A model rocket is launched from a roof into a large field. The path of the rocket can be modeled by the equation y equals negative 0.06 x squared plus 9.6 x plus 5.4 where x is the horizontal distance, in meters, from the starting point on the roof and y is the height, in meters, of the rocket above the ground.

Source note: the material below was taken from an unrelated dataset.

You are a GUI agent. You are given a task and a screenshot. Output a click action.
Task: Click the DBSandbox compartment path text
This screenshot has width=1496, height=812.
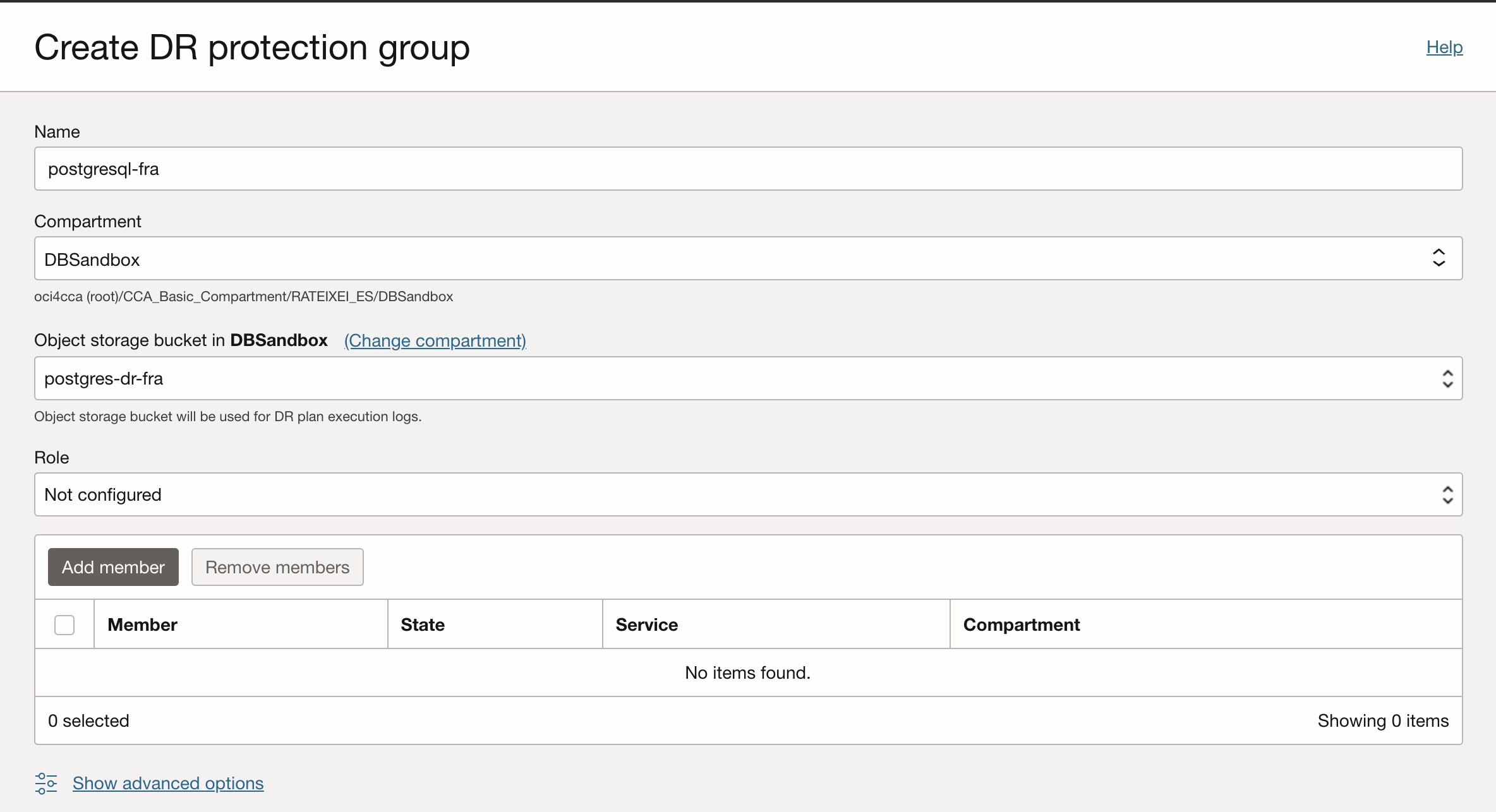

To find where the rocket lands, we need to find the x-coordinate where y = 0 (the height above the ground is 0).

-0.06x^2 + 9.6x + 5.4 = 0

Now we can solve for x using the quadratic formula:

x = (-b ± √(b^2 - 4ac)) / 2a

In this case, a = -0.06, b = 9.6, and c = 5.4. Plugging in these values:

x = (-9.6 ± √(9.6^2 - 4(-0.06)(5.4))) / 2(-0.06)
x = (-9.6 ± √(92.16 + 1.296)) / -0.12
x = (-9.6 ± √93.456) / -0.12

x ≈ (-9.6 ± 9.65) / -0.12

x ≈ (-19.25) / -0.12 or x ≈ 0.65 / -0.12

x ≈ 160.41 or x ≈ -5.42

Since the rocket cannot land at a negative distance from its starting point, the rocket will land approximately 160.41 meters horizontally from its starting point.